Exhibit 5(b)
Morgan, Lewis & Bockius LLP 101 Park Avenue New York, NY 10178-0060 Tel. +1.212.309.6000 Fax: +1.212.309.6001 www.morganlewis.com |
September 10, 2014
Florida Power & Light Company 700 Universe Boulevard Juno Beach, Florida 33408 |
Ladies and Gentlemen:
We have acted as counsel to Florida Power & Light Company, a Florida corporation (the “Company”) in connection with the issuance and sale by the Company of $500,000,000 aggregate principal amount of its First Mortgage Bonds, 4.05% Series due October 1, 2044 (the “Bonds”), issued under the Mortgage and Deed of Trust dated as of January 1, 1944, as the same is supplemented by one hundred and twenty-three indentures supplemental thereto, the latest of which is dated as of September 1, 2014 (such Mortgage as so supplemented being hereinafter called the “Mortgage”) from the Company to Deutsche Bank Trust Company Americas, as Trustee (“Mortgage Trustee”).
We have participated in the preparation of or reviewed (1) Registration Statement Nos. 333‑183052, 333‑183052‑01 and 333‑183052‑02 (the “Registration Statement”), which Registration Statement was filed jointly by the Company, NextEra Energy, Inc. and NextEra Energy Capital Holdings, Inc. with the Securities and Exchange Commission (the “Commission”) under the Securities Act of 1933, as amended (the “Securities Act”); (2) the prospectus dated August 3, 2012 (the “Base Prospectus”) forming a part of the Registration Statement, as supplemented by a prospectus supplement dated September 2, 2014 (the “Prospectus Supplement”) relating to the Bonds, both such Base Prospectus and Prospectus Supplement filed with the Commission pursuant to Rule 424 under the Securities Act; (3) the Mortgage; (4) the corporate proceedings of the Company with respect to the Registration Statement and with respect to the authorization, issuance and sale of the Bonds; and (5) such other corporate records, certificates and other documents (including a receipt executed on behalf of the Company acknowledging receipt of the purchase price for the Bonds) and such questions of law as we have considered necessary or appropriate for the purposes of this opinion.
Based on the foregoing, we are of the opinion that the Bonds are legally issued, valid and binding obligations of the Company, except as limited or affected by bankruptcy, insolvency, reorganization, receivership, moratorium, fraudulent conveyance or other laws affecting mortgagees’ and other creditors’ rights and remedies generally and general principles of equity.
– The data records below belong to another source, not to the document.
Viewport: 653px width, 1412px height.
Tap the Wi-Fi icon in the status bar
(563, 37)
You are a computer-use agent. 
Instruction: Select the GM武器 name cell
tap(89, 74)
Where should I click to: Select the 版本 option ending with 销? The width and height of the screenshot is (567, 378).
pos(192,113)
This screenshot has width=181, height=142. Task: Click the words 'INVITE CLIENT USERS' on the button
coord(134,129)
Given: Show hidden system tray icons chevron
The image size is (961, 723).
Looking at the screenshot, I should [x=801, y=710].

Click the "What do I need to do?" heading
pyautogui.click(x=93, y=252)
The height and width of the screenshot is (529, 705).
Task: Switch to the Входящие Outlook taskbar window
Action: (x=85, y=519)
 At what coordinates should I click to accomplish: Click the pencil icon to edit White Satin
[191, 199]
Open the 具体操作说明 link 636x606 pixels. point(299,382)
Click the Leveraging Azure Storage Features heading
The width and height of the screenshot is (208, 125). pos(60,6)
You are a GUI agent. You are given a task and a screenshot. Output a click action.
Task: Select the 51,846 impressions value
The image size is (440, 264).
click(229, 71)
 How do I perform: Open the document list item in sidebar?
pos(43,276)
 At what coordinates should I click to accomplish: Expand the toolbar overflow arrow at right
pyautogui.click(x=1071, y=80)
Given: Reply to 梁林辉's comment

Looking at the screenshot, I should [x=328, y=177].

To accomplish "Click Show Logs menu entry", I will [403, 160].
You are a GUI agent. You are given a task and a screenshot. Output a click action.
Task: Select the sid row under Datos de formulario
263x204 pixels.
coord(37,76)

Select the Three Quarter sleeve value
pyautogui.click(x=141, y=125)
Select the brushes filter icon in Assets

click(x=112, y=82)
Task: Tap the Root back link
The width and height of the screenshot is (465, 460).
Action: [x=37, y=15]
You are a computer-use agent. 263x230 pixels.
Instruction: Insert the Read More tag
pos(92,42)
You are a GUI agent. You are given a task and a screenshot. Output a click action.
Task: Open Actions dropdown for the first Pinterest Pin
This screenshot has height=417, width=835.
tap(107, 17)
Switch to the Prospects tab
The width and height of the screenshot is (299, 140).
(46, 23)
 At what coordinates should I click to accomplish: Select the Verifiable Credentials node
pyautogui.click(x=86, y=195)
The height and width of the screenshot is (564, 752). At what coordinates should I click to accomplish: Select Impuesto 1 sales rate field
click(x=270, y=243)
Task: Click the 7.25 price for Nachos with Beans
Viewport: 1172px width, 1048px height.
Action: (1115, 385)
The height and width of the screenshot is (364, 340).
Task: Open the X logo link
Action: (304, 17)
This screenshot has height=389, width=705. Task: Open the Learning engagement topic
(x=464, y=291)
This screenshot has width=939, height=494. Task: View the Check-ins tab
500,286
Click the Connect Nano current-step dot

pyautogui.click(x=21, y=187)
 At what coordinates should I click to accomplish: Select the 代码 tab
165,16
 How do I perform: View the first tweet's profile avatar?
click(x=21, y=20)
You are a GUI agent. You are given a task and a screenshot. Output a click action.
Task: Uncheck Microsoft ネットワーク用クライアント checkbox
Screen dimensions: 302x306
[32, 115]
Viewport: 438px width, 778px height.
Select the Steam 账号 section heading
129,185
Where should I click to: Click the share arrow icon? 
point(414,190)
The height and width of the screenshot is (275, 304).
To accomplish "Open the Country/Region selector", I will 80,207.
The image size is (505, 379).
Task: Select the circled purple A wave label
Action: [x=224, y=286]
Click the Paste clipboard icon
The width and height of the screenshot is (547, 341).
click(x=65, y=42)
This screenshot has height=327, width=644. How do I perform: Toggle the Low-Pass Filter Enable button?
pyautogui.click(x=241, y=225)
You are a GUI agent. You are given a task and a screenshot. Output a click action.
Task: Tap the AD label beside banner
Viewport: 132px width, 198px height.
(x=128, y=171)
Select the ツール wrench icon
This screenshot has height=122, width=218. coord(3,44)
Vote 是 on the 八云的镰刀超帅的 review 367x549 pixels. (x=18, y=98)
In rendering the foregoing opinion, we have assumed that the certificates representing the Bonds conform to specimens examined by us and that the Bonds have been duly authenticated, in accordance with
the Mortgage, by the Mortgage Trustee under the Mortgage, and that the signatures on all documents examined by us are genuine, assumptions which we have not independently verified.
We hereby consent to the reference to us in the Base Prospectus under the caption “Legal Opinions” and to the filing of this opinion as an exhibit to a Current Report on Form 8‑K to be filed with the Commission by the Company on or about September 10, 2014, which will be incorporated by reference in the Registration Statement. In giving the foregoing consents, we do not thereby admit that we come within the category of persons whose consent is required under Section 7 of the Securities Act or the rules and regulations of the Commission thereunder.
This opinion is limited to the laws of the States of New York and Florida and the federal laws of the United States insofar as they bear on matters covered hereby. As to all matters of Florida law, we have relied, with your consent, upon an opinion of even date herewith addressed to you by Squire Patton Boggs (US) LLP, West Palm Beach, Florida. As to all matters of New York law, Squire Patton Boggs (US) LLP is hereby authorized to rely upon this opinion as though it were rendered to Squire Patton Boggs (US) LLP.